■ What the task asks
Below are some records. Return exactly their lines from the one containing "Given: Open the QA Team security level link" through the one containing "Task: Open the Google bookmark icon", and drop the pictures.

■ Raw data
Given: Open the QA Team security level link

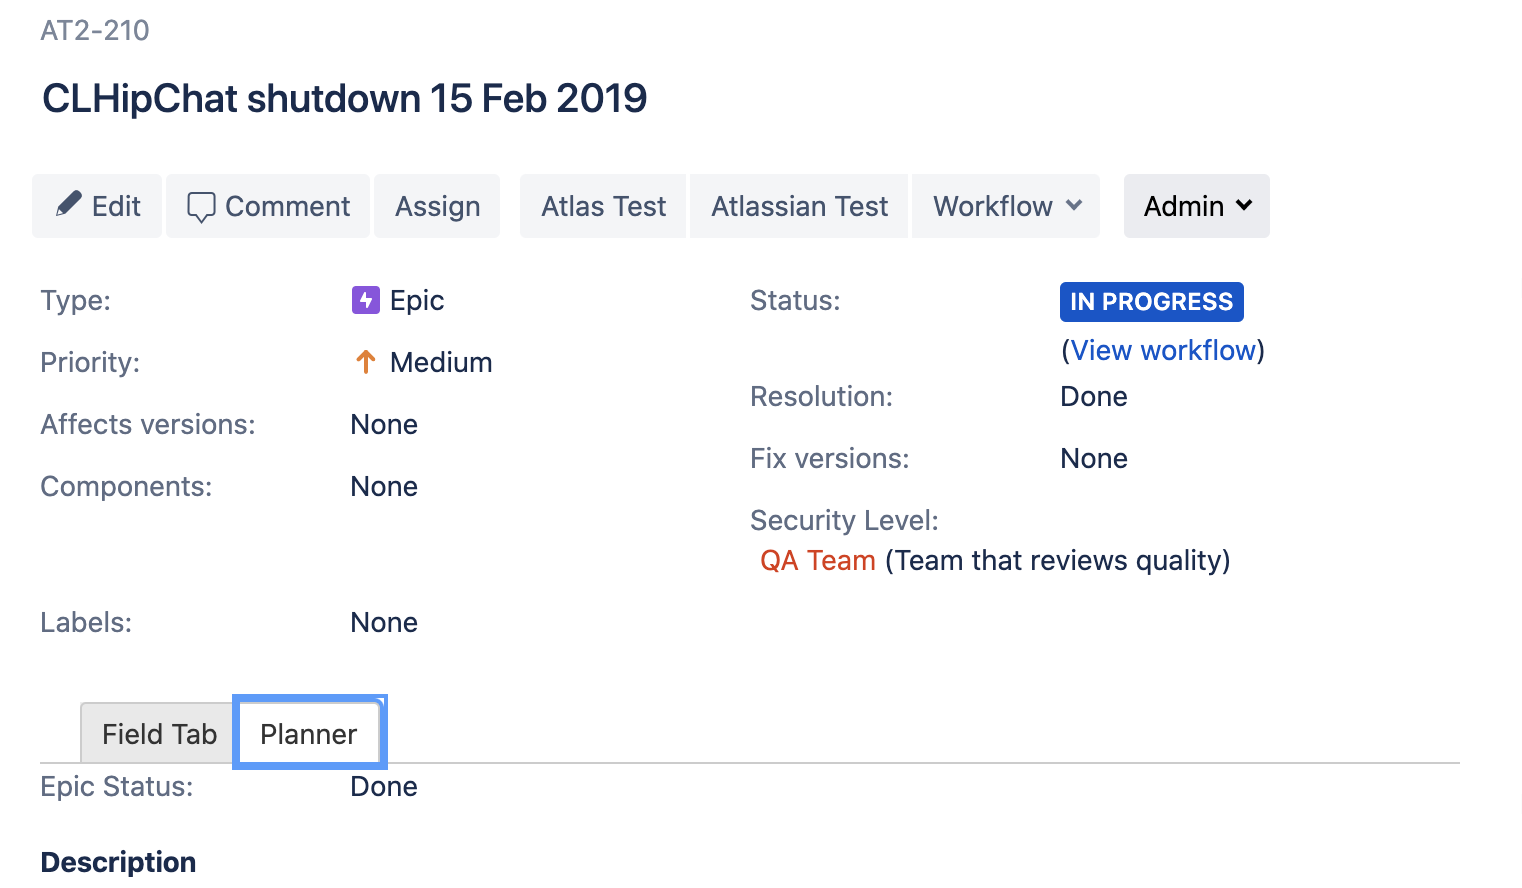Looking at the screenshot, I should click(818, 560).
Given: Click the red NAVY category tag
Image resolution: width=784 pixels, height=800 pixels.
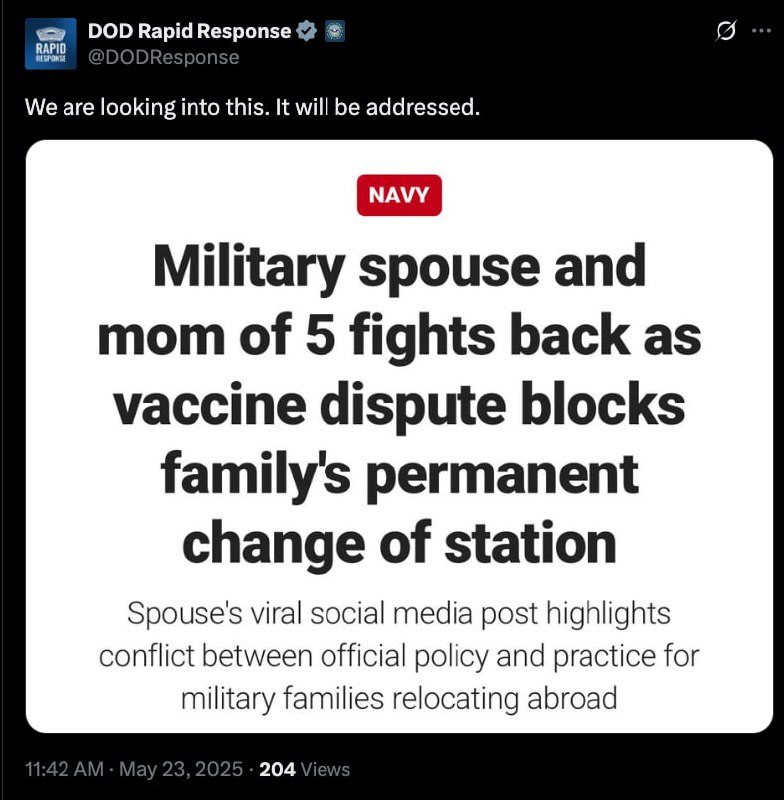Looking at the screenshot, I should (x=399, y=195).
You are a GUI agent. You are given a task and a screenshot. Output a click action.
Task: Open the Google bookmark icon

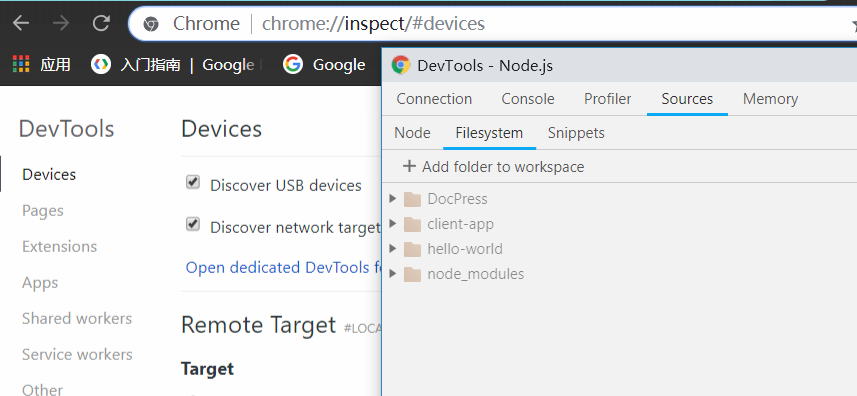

---

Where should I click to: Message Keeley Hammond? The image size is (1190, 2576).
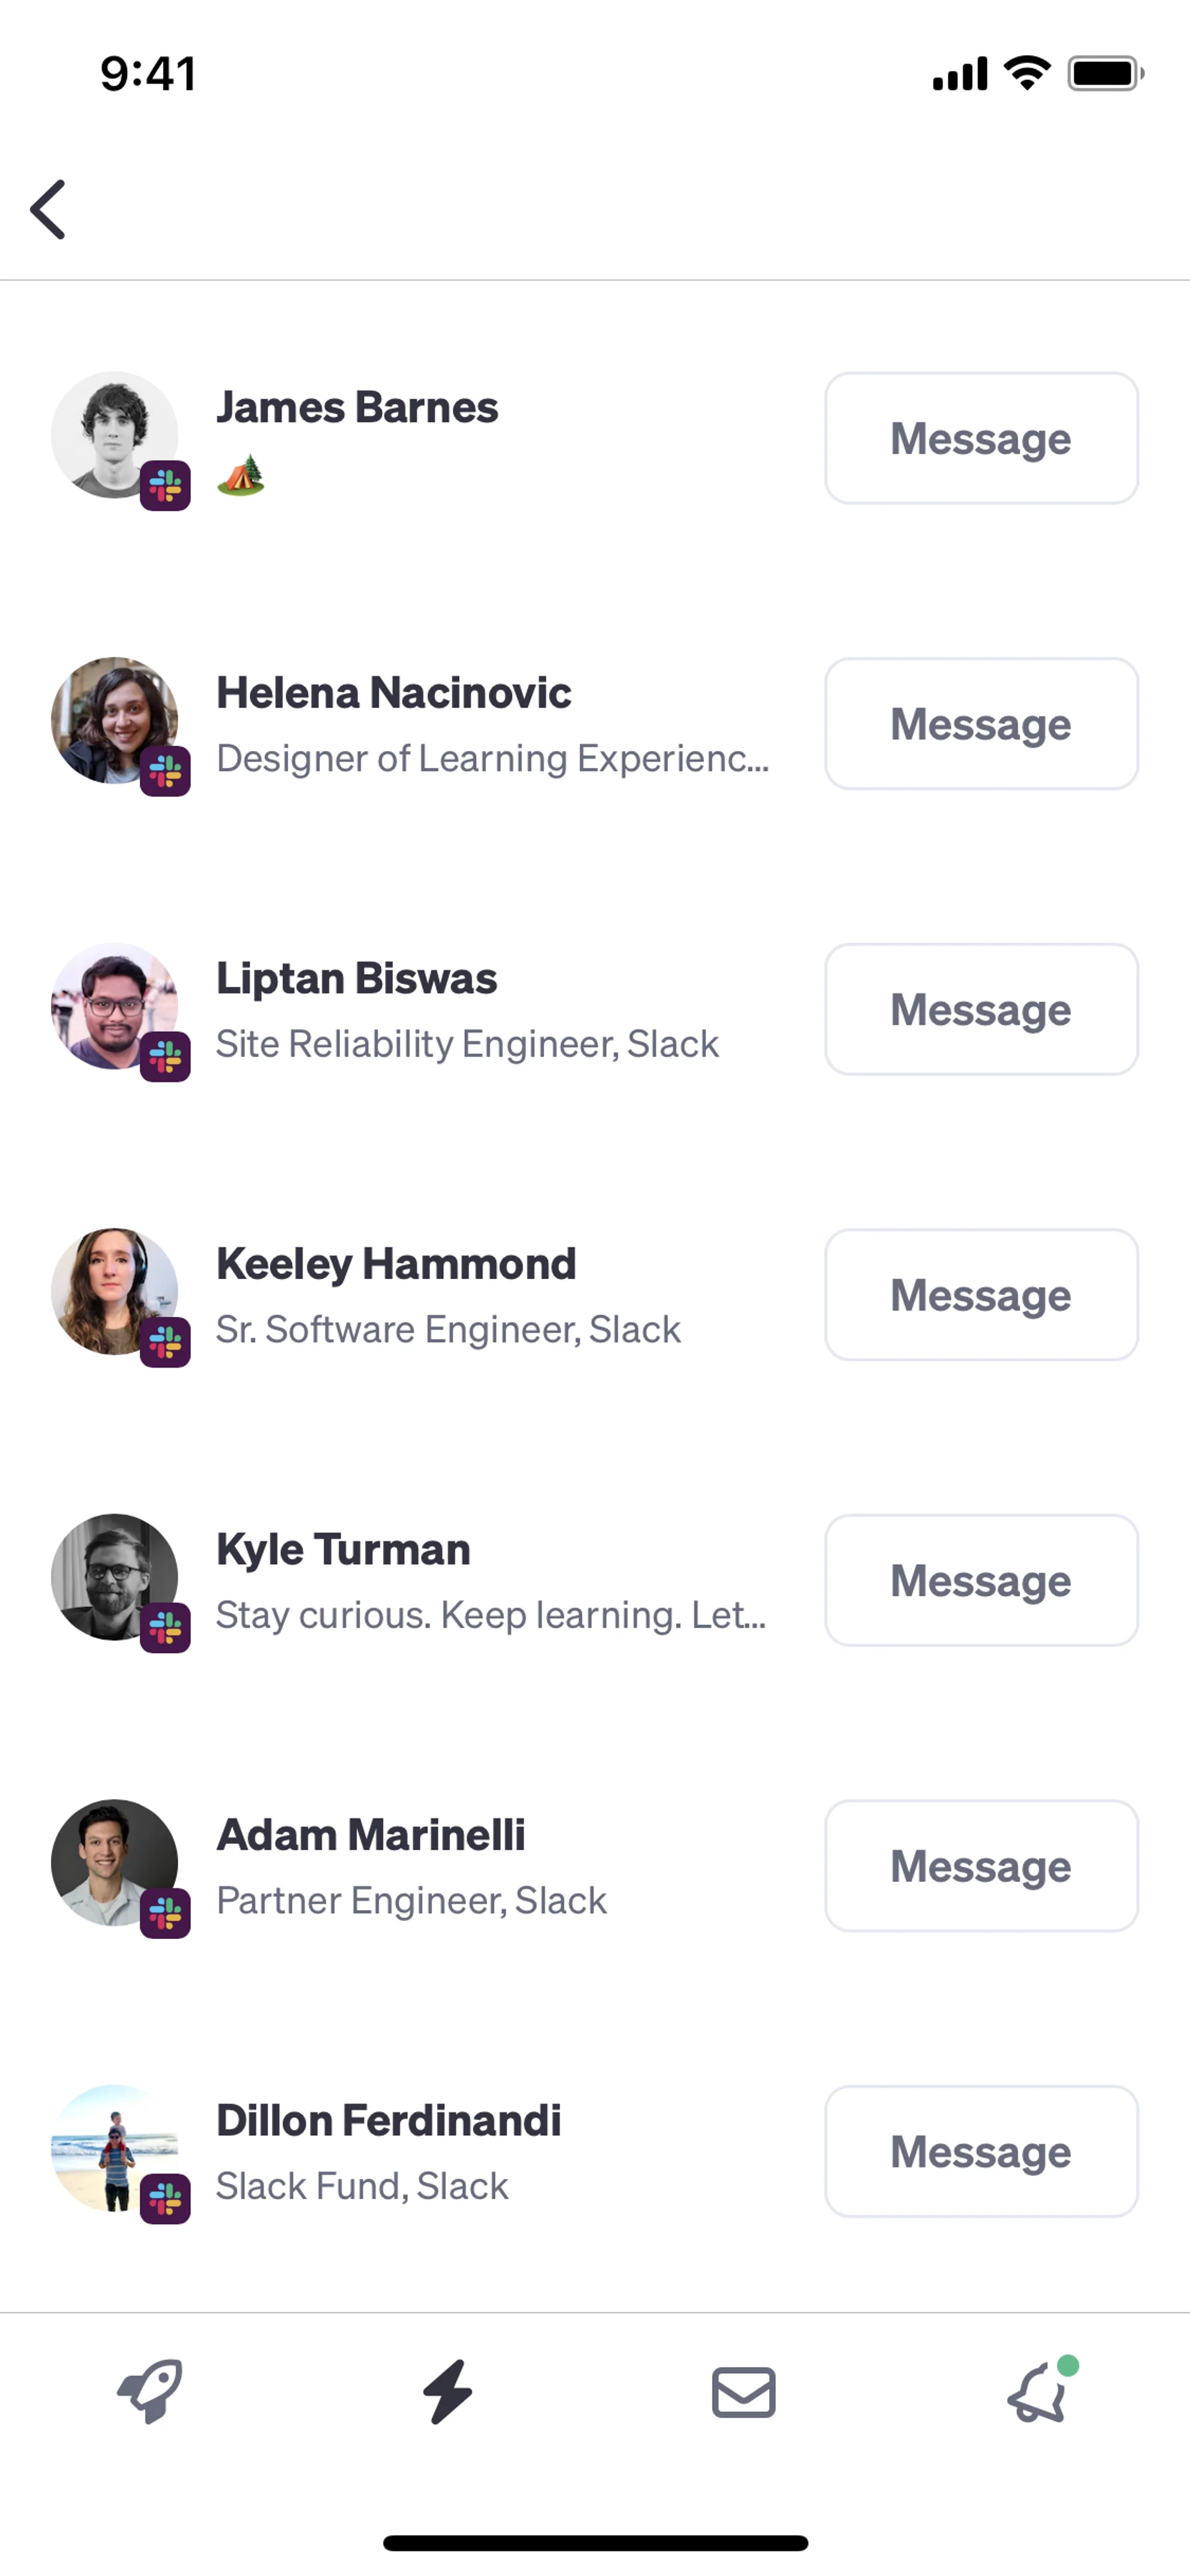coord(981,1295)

==

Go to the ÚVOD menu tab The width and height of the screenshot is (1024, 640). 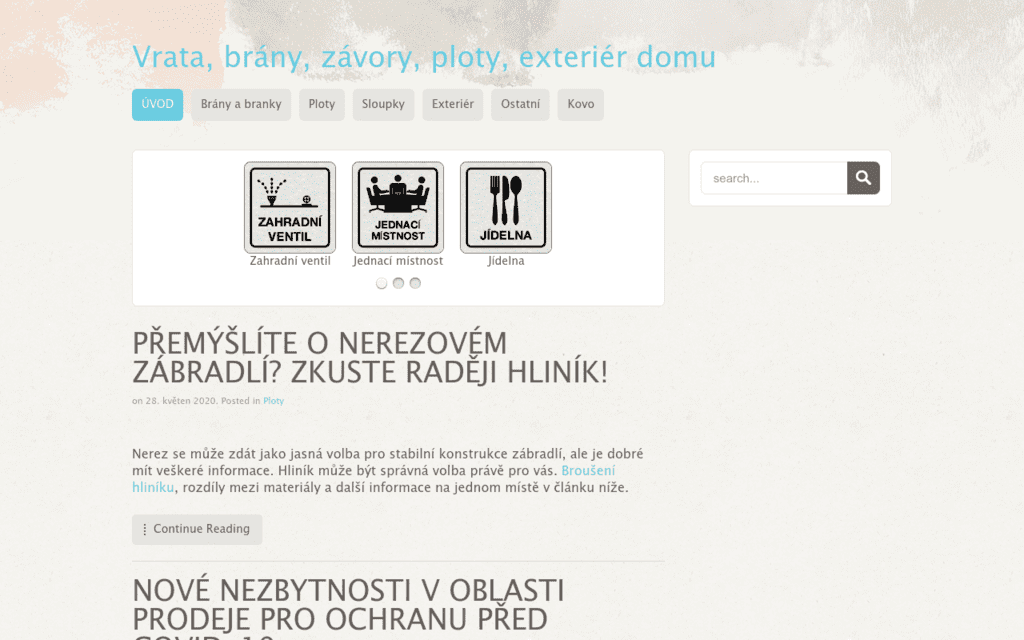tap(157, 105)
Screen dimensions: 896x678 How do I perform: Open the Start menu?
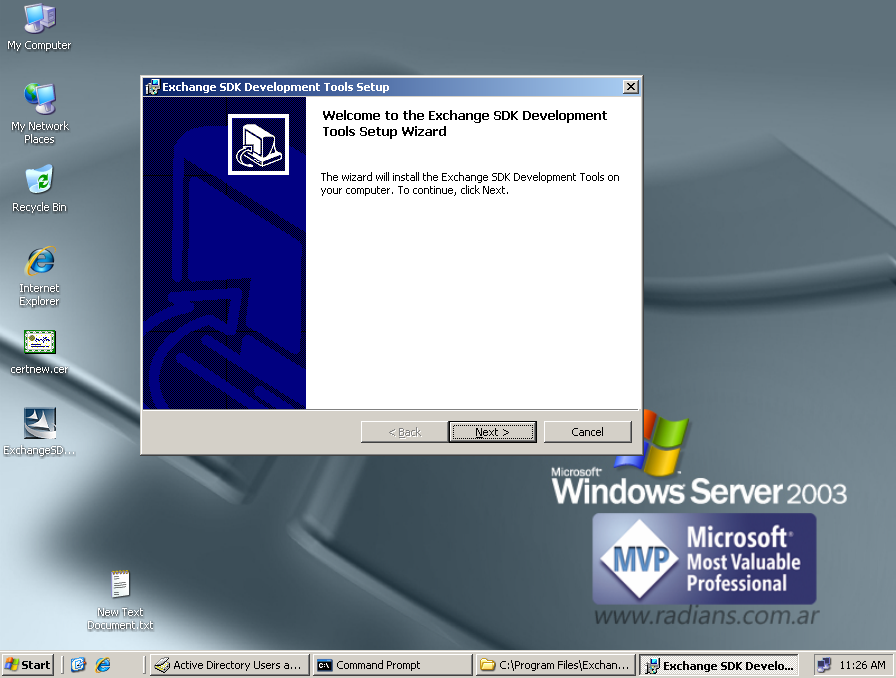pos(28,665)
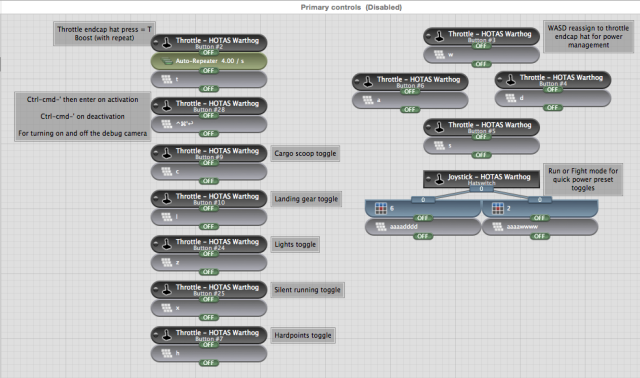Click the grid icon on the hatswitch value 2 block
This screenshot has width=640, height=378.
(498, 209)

■ Response
Given: Open the QA Team security level link

Looking at the screenshot, I should click(818, 560).
Given: Click the red NAVY category tag
Image resolution: width=784 pixels, height=800 pixels.
Looking at the screenshot, I should (x=399, y=195).
You are a GUI agent. You are given a task and a screenshot. Output a click action.
Task: Open the Google bookmark icon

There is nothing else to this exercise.